_WHAT IS BEING ASKED_. Copy out the data below from the line containing "Where should I" to the line containing "Task: Click the query", both lines included, with all images left out.

_MATERIAL PROVIDED_.
-- Opening Marker --
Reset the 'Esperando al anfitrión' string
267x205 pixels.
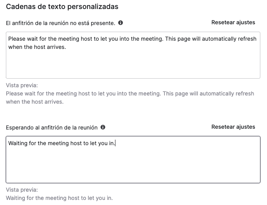pos(233,127)
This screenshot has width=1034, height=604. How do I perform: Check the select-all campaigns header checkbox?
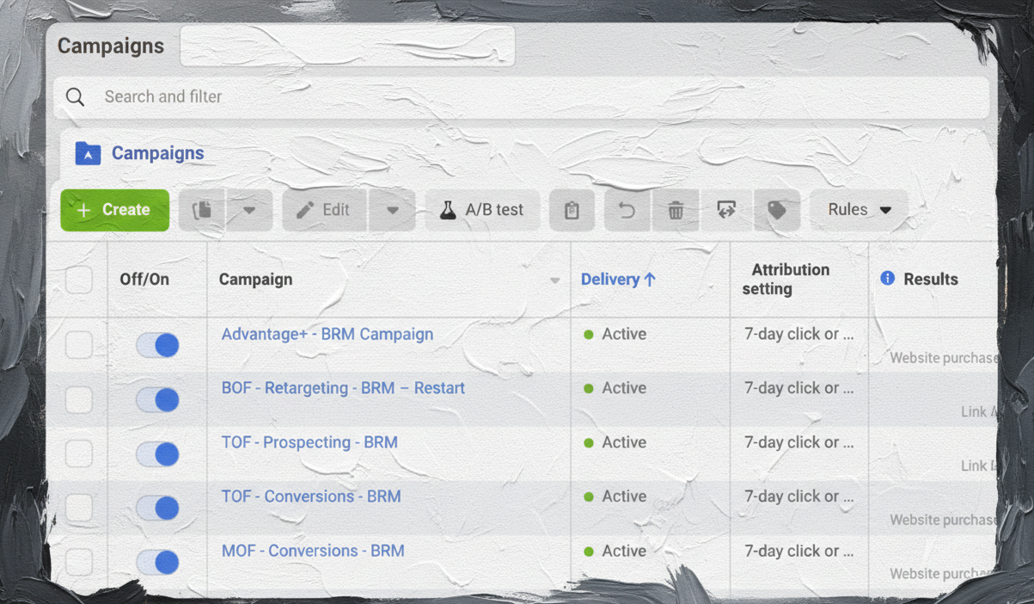click(79, 280)
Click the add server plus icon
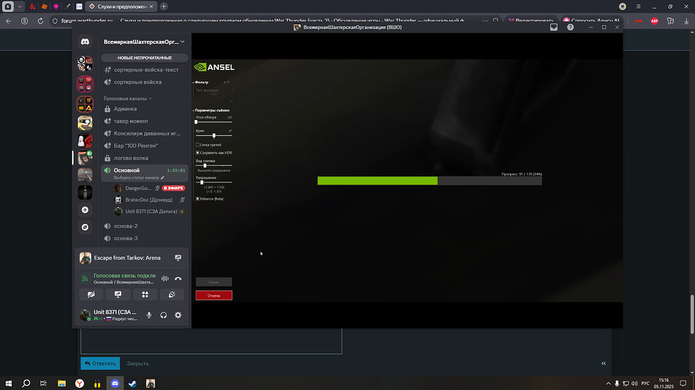 coord(85,210)
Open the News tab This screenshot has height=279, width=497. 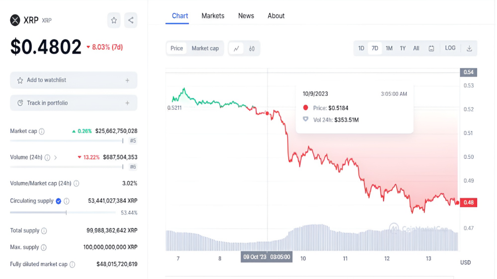click(246, 16)
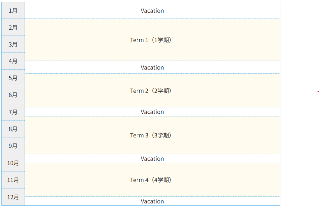319x207 pixels.
Task: Click the 7月 month cell
Action: click(13, 112)
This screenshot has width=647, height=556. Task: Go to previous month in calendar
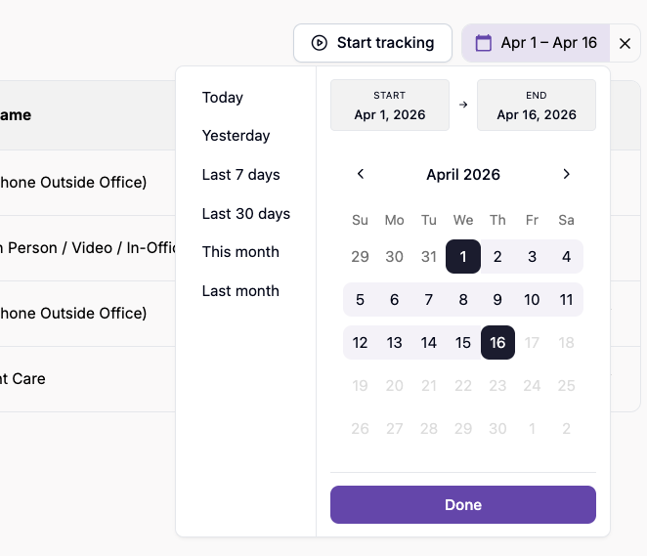[x=361, y=174]
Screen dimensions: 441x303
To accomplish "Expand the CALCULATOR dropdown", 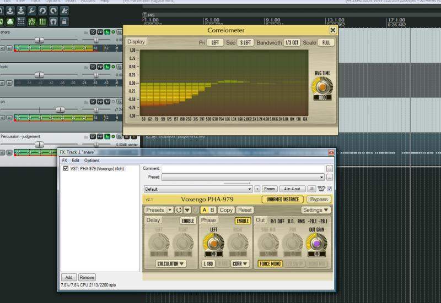I will tap(171, 263).
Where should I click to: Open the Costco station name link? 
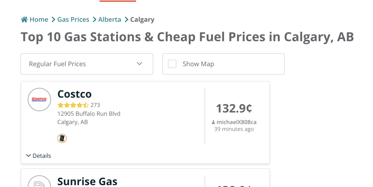pos(75,94)
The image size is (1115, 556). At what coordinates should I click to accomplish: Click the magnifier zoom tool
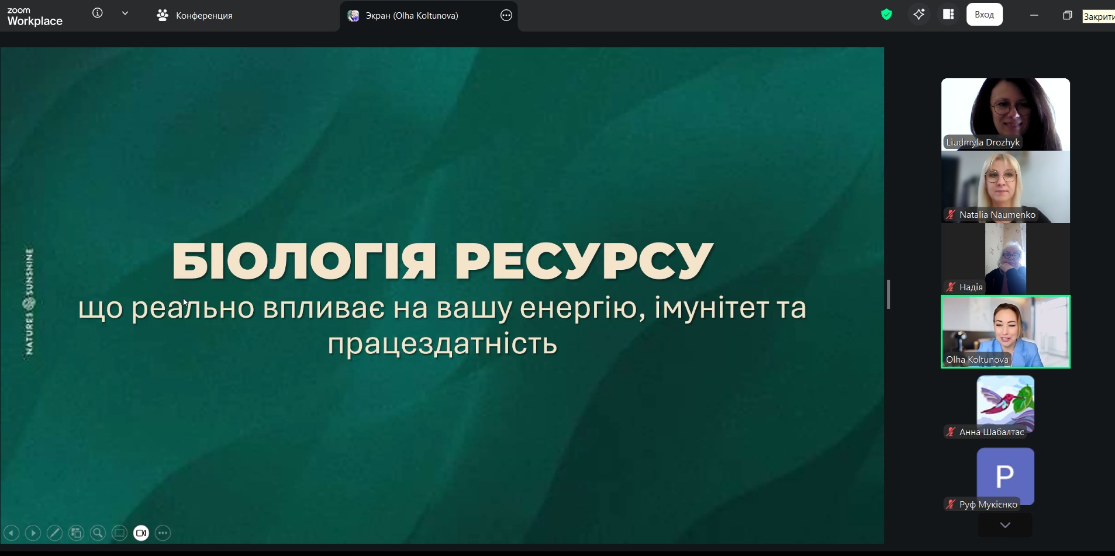coord(98,533)
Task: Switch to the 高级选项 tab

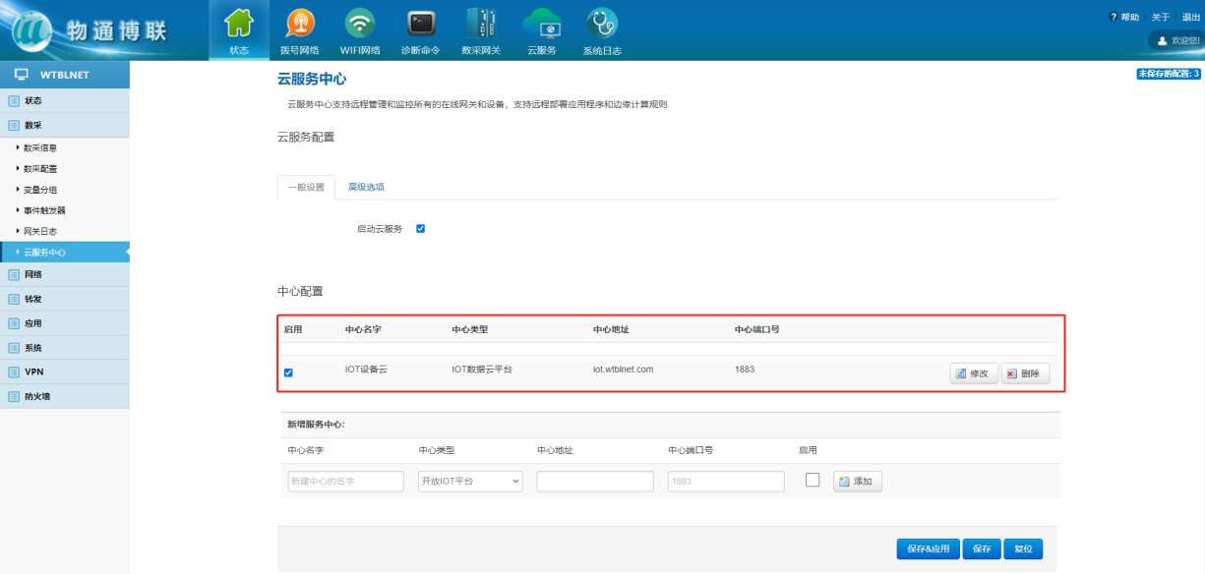Action: click(366, 187)
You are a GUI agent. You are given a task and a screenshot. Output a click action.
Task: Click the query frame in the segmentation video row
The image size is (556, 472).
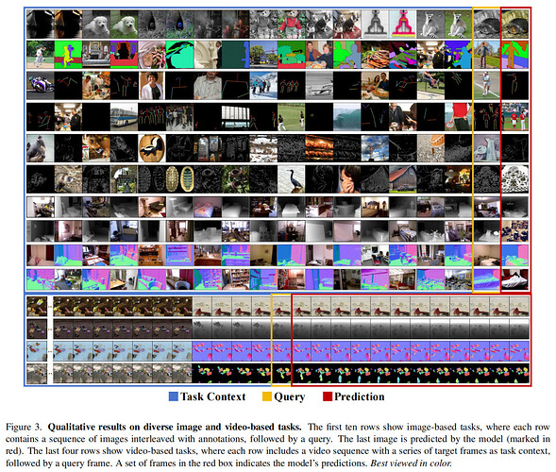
-- Closing Marker --
_ANSWER TO THIS TASK_.
Where should I click to: Open the Costco station name link? 
pos(75,94)
The image size is (1115, 556). At what coordinates should I click to accomplish: Click the magnifier zoom tool
coord(98,533)
Task: Switch to the 高级选项 tab

Action: click(366, 187)
You are a GUI agent. You are given a task and a screenshot. Output a click action.
Task: Click the query frame in the segmentation video row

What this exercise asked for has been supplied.